#### Verilen Metin:

================

Abaküs Yazılım
7. Ceza Dairesi
Esas No: 2014/21306
Karar No: 2015/21181

4733 sayılı Yasa"ya Muhalefet - Yargıtay 7. Ceza Dairesi 2014/21306 Esas 2015/21181 Karar Sayılı İlamı

7. Ceza Dairesi         2014/21306 E.  ,  2015/21181 K.
"İçtihat Metni"

Tebliğname No : 7 - 2013/91604
MAHKEMESİ : Osmaniye 1. Asliye Ceza Mahkemesi
TARİHİ : 18/01/2013
NUMARASI : 2012/329 (E) ve 2013/65 (K)
SUÇ : 4733 sayılı Yasa"ya Muhalefet

Yerel mahkemece verilen hüküm temyiz edilmekle; başvurunun nitelik, ceza türü, süresi ve suç tarihine göre dosya okunduktan sonra Türk Milleti adına gereği görüşülüp düşünüldü;
I. Katılan Gümrük İdaresi vekilinin temyiz talebine yönelik yapılan incelemede;
Suç tarihi ve ele geçen eşyanın niteliğine göre suçtan doğrudan zarar görmeyen Gümrük İdaresi"nin davaya katılma ve hükmü temyize yetkisi bulunmadığından Gümrük İdaresi adına hazine vekilinin vaki temyiz talebinin 5320 sayılı Yasa"nın 8/1. maddesi uyarınca yürürlükte bulunan 1412 sayılı CMUK"nın 317. maddesi gereğince REDDİNE,
II. Sanıkların temyiz talebine yönelik yapılan incelemede;
1.CMK"nın 231. maddesinde düzenlenen hükmün açıklanmasının geri bırakılması müessesesine engel hali bulunmayan sanıkların talimat ile alınan savunmalarında, hükmün açıklanmasının geri bırakılmasının uygulanmasını talep ettikleri halde sanıklara zarar miktarının bildirilmediği nazara alınarak, suça konu "eşyanın ithalinde öngörülen gümrük vergileri ve diğer eş etkili vergiler ile mali yükler toplam tutarı” olan miktarın kamu zararı olduğunun sanıklara bildirilmesi ve sonucuna göre, gerektiğinde Ceza Muhakemesi Kanunu"nun 231/9.madde fıkrası da gözetilerek bir karar verilmesi gerekirken, hükmün açıklanmasının geri bırakılması koşullarının oluşup oluşmadığı karar yerinde tartışılmadan yazılı şekilde hüküm kurulması,
2.Sanıklar hakkında verilen erteli hapis cezalarının kanuni sonucu olarak TCK"nın 53/1. maddesi uyarınca belli hakları kullanmaktan yoksun bırakmaya karar verilirken, anılan yasa maddesinin 3. fıkrasının "Mahkum olduğu hapis cezası ertelenen veya koşullu salıverilen hükümlünün kendi altsoyu üzerindeki, velayet, vesayet ve kayyımlık yetkileri açısından yukarıdaki fıkralar hükümleri uygulanmaz" amir hükmü dikkate alınarak, TCK"nın 53/1-c maddesindeki hak yoksunluğunun sanıkların altsoyları dışında kalanlar için cezanın infazına kadar uygulanmasına karar verilmesi gerektiğinin gözetilmemesi,
3.Gün adli para cezasının paraya çevrilmesi sırasında uygulama maddesinin 5237 sayılı TCK"nın 52/2 maddesi yerine TCK"nın 50/1-a maddesinin yazılması suretiyle CMK"nın 232/6. maddesine aykırı davranılması,
4.Ele geçen kaçak eşyanın nakil aracının miktar ve hacim bakımından ağırlıklı bölümünü oluşturduğu ve suçta kullanılan aracın müsadere edilmesinin işlenen suça nazaran daha ağır sonuçlar doğurmayacağı ve bu nedenle hakkaniyete aykırı olmayacağı gözetilerek müsaderesi yerine yazılı şekilde iadesine karar verilmesi,
Yasaya aykırı olup, sanıkların temyiz itirazları bu itibarla yerinde görüldüğünden, hükmün 5320 sayılı Yasa"nın 8/1. maddesi gereğince yürürlükte bulunan 1412 sayılı CMUK"nun 321. maddesi uyarınca BOZULMASINA, 05.11.2015 günü oyçokluğuyla karar verildi.

================

#### Görevler:
(1) Yargıtay kararında "Abaküs Yazılım" sözlerinden başlayıp "E.  ,  2015/21181 K." sözleri de dahil olmak üzere o kısma kadar olan bölümü olduğu gibi yeniden yazın.
(2) Yargıtay kararının metnini kaldığı yerden sürdürün.

#### Kaynaktan Alıntı:
================

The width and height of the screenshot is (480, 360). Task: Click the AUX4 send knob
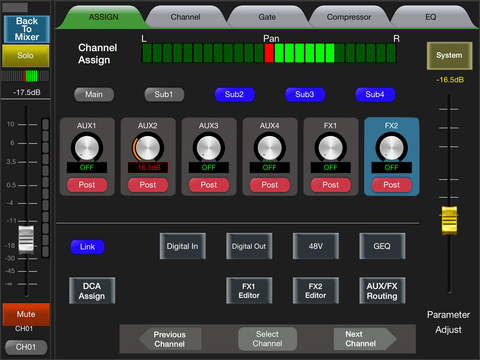270,148

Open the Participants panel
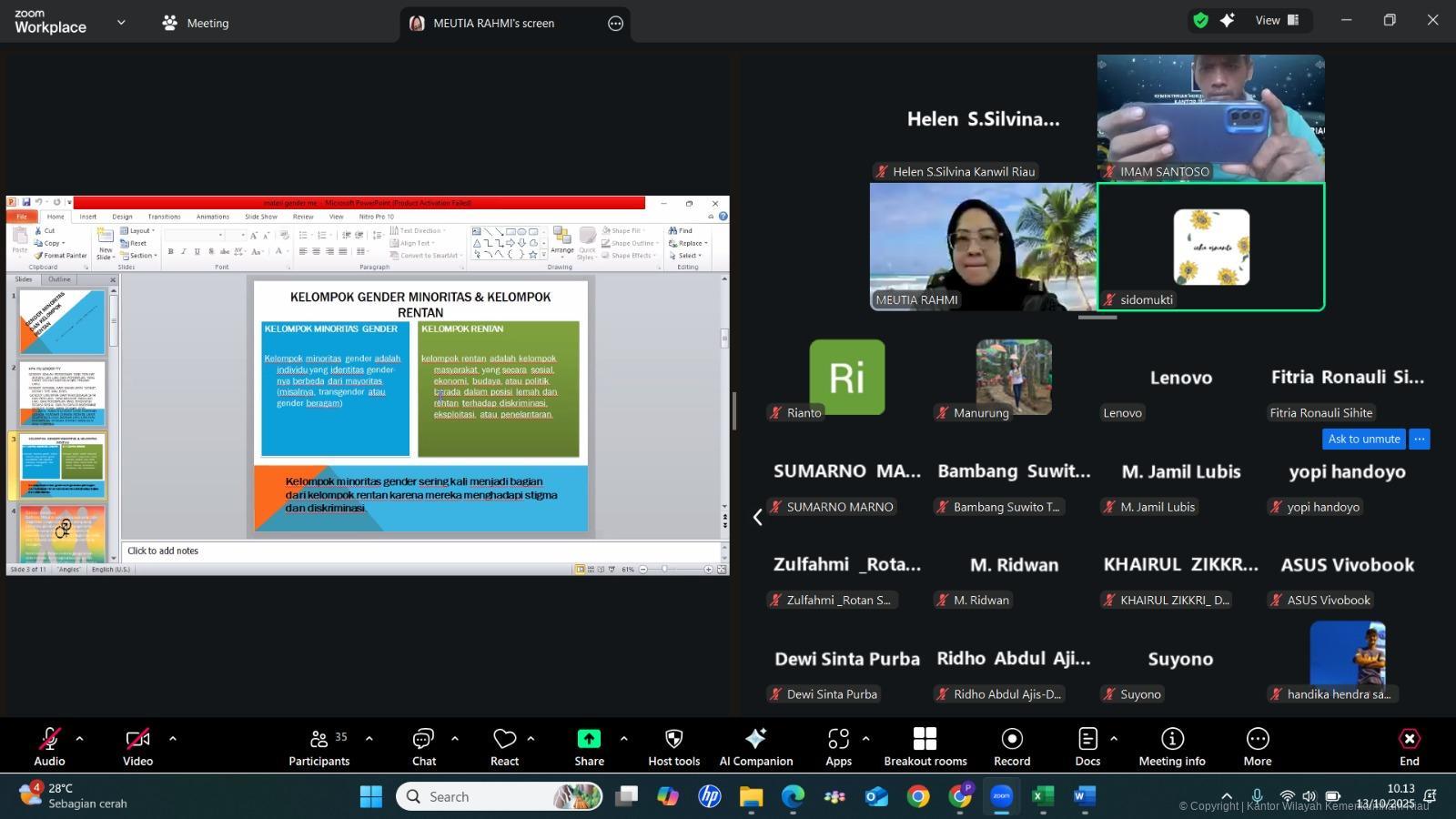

================

#### Alıştırma Sonuçları:
(1)
Abaküs Yazılım
7. Ceza Dairesi
Esas No: 2014/21306
Karar No: 2015/21181

4733 sayılı Yasa"ya Muhalefet - Yargıtay 7. Ceza Dairesi 2014/21306 Esas 2015/21181 Karar Sayılı İlamı

7. Ceza Dairesi         2014/21306 E.  ,  2015/21181 K.

(2)
Karşı Oy

Sanık E."nin önceden başka ilde bulunan babası evine gelerek bahçe işlerini yaptığı, kocası olan A."ın 3 gün sonra arabası ile eşi E."yi almaya geldiği, eşi A."ın beyanlarına göre, dönüş yolunda iken çay içmek için mola verdikleri yerde sigara sattığını gördüğü bir tırdan suça konu kaçak sigaraları alarak arabasına yüklediği, bilahare yolun devamındaki kontrolde yakalandığını beyan ettiği olayda; Sanık E."nin, sigaralardan haberinin olmadığı savunması, sanık A."ın da eşi E. çay içme yerinde oturuyor iken sigaraları aldığını, eşinin haberi olmadığını ifade etmesi ve E."nin yöredeki aile içindeki etkinliği ve sosyal konumu da birlikte gözetildiğinde, sanık E."nin savunmasının aksine, sanık kocasının yanında bulunmaktan başkaca, suça iştirak ederek katıldığına dair sübuta yeter, tam bir vicdani kanı verecek kesin deliller bulunmadığı gibi, haberdar olduğu hususunda dahi yeterli deliller bulunmamaktadır.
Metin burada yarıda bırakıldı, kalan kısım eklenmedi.